Disappointment. We all experience it at some point. Things don't turn out as we had hoped. Life has not turned out as we had hoped. Disappointment can be so hard to cope with. Seemingly impossible at times. Never more than when we find ourselves disappointed with God.
When I first came to Christ, I remember being told about the "beautiful plan God had for my life." This was exciting. My life desperately needed beauty. It was so good to know that things would now be different. Let the beauty begin. I was ready. What a shock to learn the beautiful plan had a few stops that were decidedly not beautiful at all. I wondered if I had been misled. Had I believed in a God that wasn't able to bring "beauty from ashes" just as He'd promised? When would the plan begin to unfold? I was disappointed with God.
A great part of our problem is that neither those who proclaim it or those who hear it, really understand what God's idea of beauty really is. We,as we do with so much else, define beauty as to what we see happening on the surface. Our idea of a beautiful plan is one where He brings us through this life with as little pain, loss, and heartache as possible, and as great a supply of material and temporal blessings as we can hold. Then, He takes us home to heaven. Our idea has no place for a cross, for any kind of suffering, for any kind of real sacrifice or pain. We've believed in an illusion, and the result will always be disappointment. Especially with our being disappointed in Him. He hasn't "delivered." We've prayed, believed, even begged Him for a desired result, and it hasn't happened. We feel like we did everything right. We followed the "steps" and memorized His promises. Why hasn't He done something? But He has. He is....if we had eyes to see it.
I have had places of deep disappointment with Him. My disappointment came because my eyes were focused upon the outcome I wanted, and not upon the Lord who was working in me and in the circumstances around me. He was dealing with so many issues in my heart and spirit. My sense of entitlement, and yes, my sense that somehow, He owed me. I'd kept my part of the "bargain," now He needed to keep His. It was all about me and He was simply a "tool" I needed to get what I wanted to have and where I wanted to be. I wanted a beautiful life. He wanted a more beautiful me. Just as He wants a more beautiful you. How's the process going for each of us?
The Lord does give us beautiful things and He does satisfy so many of our here and now desires, but His deepest work is to make us more like His Son, Jesus, and He uses our disappointments to bring the dross in our hearts and lives to the surface, that we might be more and more His silver and gold. He polishes us until He sees the face of His Son in us. In Romans 5 Paul writes that we have been given a "confident expectation" and that this expectation "will not disappoint us." In our disappointments, He works so that our expectations are changed from being focused on what we want to have or see Him do, to simply having a full expectation of Him and His goodness. In the midst of even pain and suffering, we have a steadfast confidence in His goodness and love. We know that somehow and someway, He will bring beauty from ashes. This yields a hope in Him, not in the outcomes we want. We live in all places with a joy, hope, and peace that yields true beauty in our lives.

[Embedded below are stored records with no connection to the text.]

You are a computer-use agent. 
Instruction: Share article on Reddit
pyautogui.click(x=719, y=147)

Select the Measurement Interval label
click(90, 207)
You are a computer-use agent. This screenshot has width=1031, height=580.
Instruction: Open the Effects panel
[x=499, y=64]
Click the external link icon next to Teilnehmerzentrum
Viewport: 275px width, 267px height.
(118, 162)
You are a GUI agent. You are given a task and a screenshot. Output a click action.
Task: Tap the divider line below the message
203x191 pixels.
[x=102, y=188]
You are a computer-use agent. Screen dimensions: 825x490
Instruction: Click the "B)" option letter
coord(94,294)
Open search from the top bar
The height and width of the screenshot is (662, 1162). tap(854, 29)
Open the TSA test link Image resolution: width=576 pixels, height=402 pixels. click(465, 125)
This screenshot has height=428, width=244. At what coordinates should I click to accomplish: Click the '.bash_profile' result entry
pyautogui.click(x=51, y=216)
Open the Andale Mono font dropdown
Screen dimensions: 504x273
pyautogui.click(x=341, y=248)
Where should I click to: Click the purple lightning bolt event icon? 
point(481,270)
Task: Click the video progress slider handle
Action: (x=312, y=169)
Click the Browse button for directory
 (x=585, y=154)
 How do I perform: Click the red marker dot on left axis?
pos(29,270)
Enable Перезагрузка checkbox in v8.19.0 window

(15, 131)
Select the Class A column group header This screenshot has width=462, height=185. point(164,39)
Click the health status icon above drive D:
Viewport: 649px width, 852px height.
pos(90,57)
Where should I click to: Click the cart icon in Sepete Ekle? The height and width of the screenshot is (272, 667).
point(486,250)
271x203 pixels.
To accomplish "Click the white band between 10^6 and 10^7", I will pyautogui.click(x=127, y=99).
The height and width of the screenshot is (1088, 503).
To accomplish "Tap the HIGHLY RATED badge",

Scripture says that the hope He gives, "will not disappoint." It won't disappoint because it is rooted in Christ and the knowledge that He is in control, that He, as the Bible says, "holds all things together." He said we would have trouble in this fallen world, and trouble always brings some level of disappointment. Yet the trouble cannot sway what He is working in us and doing around us. As Romans 8 promises, "He works all things together for good." Even our disappointments. Weeping may last for the night, "but joy comes in the morning." Hold on in trust in the midst of every disappointment. Where you are is not where He'll leave you. He really does have a beautiful plan. Let Him show you how truly beautiful it is.